The blame of the later catastrophe that ensued from 1922 – in WW2, and the Holocaust – is not merely on the backs of the vulgar, but also those geniuses whose attempts to stop things had come too late. I am always shocked whenever I read the lack of urgency in the correspondences of literary greats in the late 1930s. There was no sense of urgency because these writers were indeed in search of lost time – that is, they stood outside of time, outside of the parameters of the present in which urgency could be legislated. Who is left in the present? Those working for a righteous cause. And I mean all the wrong causes – for the sake of some nation, some god, or some property on the Moon.
That is the chief reason why evil strikes more quickly than good. It has something to do with time, and our relationship with history. The good guys, somehow, always end up standing outside of history; feeling rootless in society; though often rightly so. The bad guys, them, spend that time working to make history; galvinizing the attention of society. The reason for the disparity is simple: it is harder to build than to destroy; because one can destroy something with his own hands, whereas building requires a firm confidence that man, though fabricating for humanity on his own, is never alone.
And in 2022, we need to build things. Enough bringing down towers. Otherwise we are doomed to be taken with the flowing current of the modern – and it is often a waterfall. The world should not break in two next year; that is, we must keep at all cost a common world in which none of us would have to sink to an “inner immigration” as Hannah Arendt warned in Origins of Totalitarianism; that foolishly-intellectualised form of isolation among the European inteligentsia that facilitated the Nazi takeover.
Let us be weary of the words of D.H. Lawrence himself: “I was so weary of this world, / I was so sick of it, / everything was tainted with myself, / skies, trees, flowers, birds, water, / people, houses, streets, vehicles, machines, / nations, armies, war, peace-talking, / work, recreation, governing, anarchy, / it was all tainted with myself.”

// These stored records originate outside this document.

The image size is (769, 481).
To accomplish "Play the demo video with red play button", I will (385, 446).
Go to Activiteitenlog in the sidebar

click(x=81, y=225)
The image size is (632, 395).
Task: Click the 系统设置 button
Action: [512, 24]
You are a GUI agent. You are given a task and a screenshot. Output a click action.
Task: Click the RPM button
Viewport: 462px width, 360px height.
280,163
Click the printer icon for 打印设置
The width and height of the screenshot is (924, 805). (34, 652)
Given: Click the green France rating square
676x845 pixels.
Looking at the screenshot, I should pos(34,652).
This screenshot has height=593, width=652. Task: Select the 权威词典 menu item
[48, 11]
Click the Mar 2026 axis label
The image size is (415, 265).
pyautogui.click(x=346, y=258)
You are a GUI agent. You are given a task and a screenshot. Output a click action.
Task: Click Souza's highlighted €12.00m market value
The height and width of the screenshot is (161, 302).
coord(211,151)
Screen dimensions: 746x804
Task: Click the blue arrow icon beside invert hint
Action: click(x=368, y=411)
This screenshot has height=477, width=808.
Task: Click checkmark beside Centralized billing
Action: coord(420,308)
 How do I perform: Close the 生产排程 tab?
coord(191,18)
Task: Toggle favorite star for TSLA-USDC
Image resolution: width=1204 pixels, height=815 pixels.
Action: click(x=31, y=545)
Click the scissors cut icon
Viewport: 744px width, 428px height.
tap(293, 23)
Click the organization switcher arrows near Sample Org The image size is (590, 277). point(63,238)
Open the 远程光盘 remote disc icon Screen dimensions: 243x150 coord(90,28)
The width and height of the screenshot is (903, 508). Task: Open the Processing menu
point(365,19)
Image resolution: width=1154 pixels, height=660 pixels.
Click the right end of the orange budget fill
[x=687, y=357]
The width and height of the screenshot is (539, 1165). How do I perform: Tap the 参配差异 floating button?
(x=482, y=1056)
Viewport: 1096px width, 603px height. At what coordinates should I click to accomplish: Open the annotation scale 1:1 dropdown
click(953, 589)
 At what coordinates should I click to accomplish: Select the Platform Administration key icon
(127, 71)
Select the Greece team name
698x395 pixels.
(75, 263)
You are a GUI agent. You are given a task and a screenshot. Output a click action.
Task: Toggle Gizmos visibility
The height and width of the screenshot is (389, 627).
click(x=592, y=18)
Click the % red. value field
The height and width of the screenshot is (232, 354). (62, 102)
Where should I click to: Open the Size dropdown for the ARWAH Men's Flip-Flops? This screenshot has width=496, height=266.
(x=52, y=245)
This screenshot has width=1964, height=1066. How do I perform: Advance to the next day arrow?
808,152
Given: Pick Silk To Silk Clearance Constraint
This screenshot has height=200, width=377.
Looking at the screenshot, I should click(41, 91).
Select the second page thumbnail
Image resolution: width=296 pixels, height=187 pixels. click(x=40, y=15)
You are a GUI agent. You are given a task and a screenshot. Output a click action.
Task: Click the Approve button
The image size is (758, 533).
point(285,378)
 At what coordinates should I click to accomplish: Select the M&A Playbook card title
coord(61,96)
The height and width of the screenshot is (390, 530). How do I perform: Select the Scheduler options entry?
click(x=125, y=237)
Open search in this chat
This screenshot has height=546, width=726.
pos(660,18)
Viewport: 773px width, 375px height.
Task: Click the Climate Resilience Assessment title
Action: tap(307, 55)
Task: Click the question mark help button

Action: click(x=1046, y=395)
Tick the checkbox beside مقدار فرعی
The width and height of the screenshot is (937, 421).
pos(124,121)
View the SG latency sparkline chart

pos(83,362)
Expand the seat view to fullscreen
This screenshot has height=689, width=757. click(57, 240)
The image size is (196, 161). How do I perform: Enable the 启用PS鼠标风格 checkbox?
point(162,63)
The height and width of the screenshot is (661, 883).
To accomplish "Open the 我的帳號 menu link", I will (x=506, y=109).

One would like to shake Lawrence and reply, “then get over yourself!” Meaning: the world is not yours, but for all of us; and all you can do is help us build it. May 2022 be the year the world finally stays one and the same; not the same in the guise of a conservative, but radically the same, as it always has been; a world in which the only people we believe in are our friends, and the only country we serve is the planet we live on.